“Gypsy Queen” is one of the hottest shows to hit the London stage this year. After sell-out successes at the Edinburgh Fringe and Dublin International Gay Theatre Festival, Manchester-born “Gypsy Queen” is currently playing at London’s King’s Head Theatre. A tumultuous and heartbreaking love story of two gay boxers, Dane “The Pain” Sampson and “Gorgeous” George O’Connell, the play is as sexy as it is thought-provoking. HISKIND caught up with the two stars of the show Rob Ward (who not only plays George, but also wrote and produced the play) and Ryan Clayton (playing Dane).
Rob, how did the show come about?
RW: Back in 2014 I wrote a short play in response to the Sochi Winter Olympics, and the treatment of Russia’s LGBT+ community. It was about two gay boxers competing at the Olympics, with one wanting to make a stand and the other not. Fast forward a few years, when I was looking for an idea for my next play, and Tyson Fury – the first ever boxing champion from a traveller background – was nominated for BBC Sport’s Personality of the Year, and soon after hit the headlines with sexist and homophobic opinions. I was shocked that the BBC did nothing about this. I immediately knew where the end point of my play was: the way the media dealt with such homophobia in sport. Once I found that, I reworked the original 2014 short play and Gypsy Queen was born.
Ryan, can you tell us a bit more about the play?
RC: Gypsy Queen is a seventy minute two hander about LGBTQ visibility in sport, specifically boxing. One of the key themes of the play is masculinity. It questions what it means to be a man. Dane and George are two “masculine” boxers who perhaps don’t demonstrate the traditional conventions of masculinity, and behave at times in a cowardly way. While Josh, the openly gay, “camp” character is often the person who behaves in the most truthful, bravest way. In many ways, Josh is the strongest man in the play.
RW: I felt it would be interesting if it was the more “feminine” characters in Dane and George’s sphere who effected their change. For Dane it’s Josh, and, similarly for George it’s his mum, Rose, who you really wouldn’t expect it from.
You’ve just mentioned four different characters, but there’s only two of you. How does that work?
RC: The play is multirole, and between us we play 10 different characters!
Impressive! So who plays Rose?
RC: That’d be me. At first I was thinking “oh my god, how do I do this?” But as soon as you get into it… You know how you get those people who pretend they don’t want to dance at parties, but once they’re into it they’re loving it? That was exactly the case with me. I just love it. It’s absolutely great fun.
RW: It’s one of the things we were looking for when casting Ryan – again going back to the idea of masculinity – I thought it’d be fun and interesting if we had this big muscle lad as the mother, just to play around with it!
As actors, what’s it like playing so many characters each night?
RW: It’s great fun, really! Growing up I loved Robin Williams, just to see what he was going to be next. I always loved doing different voices, and doing different faces. And that for me is the joy of acting: being someone completely different. There’s a lot of focus now on playing yourself all the time, particularly on screen.
◇ ◇ ◇ ◇ ◇
[TO DO]
1. Reproduce the Gypsy Queen interview word for word from "Rob, how did" to "Queen was born.".
2. Write the next part of the Gypsy Queen interview, picking up right after its final sentence.
The entries below have no connection to the Gypsy Queen interview.
◇ ◇ ◇ ◇ ◇
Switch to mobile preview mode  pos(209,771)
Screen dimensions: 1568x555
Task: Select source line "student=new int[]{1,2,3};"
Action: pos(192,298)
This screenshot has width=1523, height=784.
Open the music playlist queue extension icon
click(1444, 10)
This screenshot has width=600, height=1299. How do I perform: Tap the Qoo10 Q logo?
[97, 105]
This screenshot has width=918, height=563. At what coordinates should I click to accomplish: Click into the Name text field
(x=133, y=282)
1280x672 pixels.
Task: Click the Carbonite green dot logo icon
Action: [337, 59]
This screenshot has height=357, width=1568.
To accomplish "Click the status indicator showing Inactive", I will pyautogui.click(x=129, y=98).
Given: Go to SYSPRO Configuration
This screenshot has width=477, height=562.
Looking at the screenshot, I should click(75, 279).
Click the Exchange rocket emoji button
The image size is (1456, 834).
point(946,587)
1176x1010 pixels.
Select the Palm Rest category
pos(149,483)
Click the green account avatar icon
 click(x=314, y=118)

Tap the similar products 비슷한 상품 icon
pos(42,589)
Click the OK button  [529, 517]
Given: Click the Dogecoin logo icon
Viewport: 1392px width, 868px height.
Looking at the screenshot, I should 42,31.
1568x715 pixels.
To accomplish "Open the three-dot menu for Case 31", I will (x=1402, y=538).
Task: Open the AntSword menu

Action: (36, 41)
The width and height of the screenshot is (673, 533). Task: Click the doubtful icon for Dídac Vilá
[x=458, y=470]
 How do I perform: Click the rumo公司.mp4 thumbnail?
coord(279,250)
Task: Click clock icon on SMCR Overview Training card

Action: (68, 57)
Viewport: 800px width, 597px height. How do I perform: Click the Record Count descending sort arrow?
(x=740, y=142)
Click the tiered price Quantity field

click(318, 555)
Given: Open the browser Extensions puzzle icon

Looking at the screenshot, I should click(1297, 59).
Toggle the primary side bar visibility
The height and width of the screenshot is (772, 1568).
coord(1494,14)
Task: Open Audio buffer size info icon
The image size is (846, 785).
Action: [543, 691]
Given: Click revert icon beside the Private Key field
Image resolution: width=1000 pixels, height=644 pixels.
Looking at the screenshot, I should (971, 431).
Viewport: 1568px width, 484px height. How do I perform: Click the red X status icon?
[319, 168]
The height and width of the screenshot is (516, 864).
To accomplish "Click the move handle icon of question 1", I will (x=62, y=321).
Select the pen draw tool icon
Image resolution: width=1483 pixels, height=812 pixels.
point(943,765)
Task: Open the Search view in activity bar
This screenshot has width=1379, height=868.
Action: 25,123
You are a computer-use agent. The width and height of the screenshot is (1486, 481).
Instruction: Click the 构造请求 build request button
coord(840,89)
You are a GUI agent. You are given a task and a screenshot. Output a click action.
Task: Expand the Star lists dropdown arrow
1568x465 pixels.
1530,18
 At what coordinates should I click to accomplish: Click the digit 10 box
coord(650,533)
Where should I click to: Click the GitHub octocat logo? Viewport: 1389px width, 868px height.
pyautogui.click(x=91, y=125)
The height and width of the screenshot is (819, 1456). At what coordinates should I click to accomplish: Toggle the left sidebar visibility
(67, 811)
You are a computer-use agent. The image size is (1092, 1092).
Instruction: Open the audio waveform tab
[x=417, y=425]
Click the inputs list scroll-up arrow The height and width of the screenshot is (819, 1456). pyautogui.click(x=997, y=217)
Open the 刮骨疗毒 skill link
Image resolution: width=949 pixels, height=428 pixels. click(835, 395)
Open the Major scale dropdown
◇ ◇ ◇ ◇ ◇
[PER-TASK OUTPUTS]
1.
Rob, how did the show come about?
RW: Back in 2014 I wrote a short play in response to the Sochi Winter Olympics, and the treatment of Russia’s LGBT+ community. It was about two gay boxers competing at the Olympics, with one wanting to make a stand and the other not. Fast forward a few years, when I was looking for an idea for my next play, and Tyson Fury – the first ever boxing champion from a traveller background – was nominated for BBC Sport’s Personality of the Year, and soon after hit the headlines with sexist and homophobic opinions. I was shocked that the BBC did nothing about this. I immediately knew where the end point of my play was: the way the media dealt with such homophobia in sport. Once I found that, I reworked the original 2014 short play and Gypsy Queen was born.

2.
RC: And you don’t often get a chance to play totally different people.
And if multirole is good enough for Angels In America, then it’s good enough for Gypsy Queen!
RW: Theatre is that one medium where the audience are expecting a transformation to a different world. It’s not capturing real life like television. Without being wanky, it is a kind of magic world where suddenly one person can change into someone else and the audience will go with it – if you do it with enough conviction!
RC: In terms of the process, we didn’t have that much time to play around with it, so it was a case of thinking about the people in my life and taking inspiration from that. You can always take inspiration from another actor’s performance, but my inspiration is from the people and the world around me.
Do you have one favourite character to play?
RW: Recently, I’ve actually really enjoyed playing Vic, Dane’s dad. There’s a moment of direct address to the audience when I play Vic. It’s great getting them involved and seeing how they react to it.
RC: For me it has to be Rose!
The two parents? How Freudian! So, you’ve just finished a run at the Edinburgh Festival. How did the play go down there?
RW: It went down really well. A big part of Edinburgh is luck, and there’s so many good plays out there that don’t get recognised. But thankfully we got lucky! In the opening weekend, we got a really good review from The List, who are one of the big reviewers in Edinburgh. As a result of getting that, our venue The Assembly Rooms billed us as one of their top-rated shows so far. It just caught fire from there, and we sold very well! We were really pleased!
What was your Edinburgh highlight?
RC: God, it all blurs into one. I’ll try to remember! There was one night when the Assembly threw a huge party, and we were in a room full of people from all around the world. That was really cool.
RW: And boxing on the Royal Mile to promote the show was fun.
RC: And then, well it definitely wasn’t a highlight, but there was one guy who caused a big fuss over the Josh and Dane kissing scene, and made a point of walking out right in the middle of the show. That was a standout moment, when we realised just how important it is for these stories to be told.
As well as Edinburgh, the show’s taken you all around the country. What’s it like living, working, travelling with each other?
RC: Fine, so long as you avoid Fantasy Football!
RW: The divorce papers are in the post. (Laughs) No, we’re grand. Honestly, it’s a pleasure. One of the key things is making sure get on with the other person. Even before I auditioned Ryan, I wanted to meet him. When you pick your team, you’ve got to know you can trust them with your show, with your baby really! And of course that includes Adam and Owen, too [Adam Zane and Owen Rafferty, Gypsy Queen’s Director and a Technician, respectively]. It’s a great team.
Your baby? So is this a family now?
RC: Oh yeah, we’re going to get dogs, aren’t we!
How charming! Have you managed to see much of the London gay scene?
RW: I may have been down to Soho a few times.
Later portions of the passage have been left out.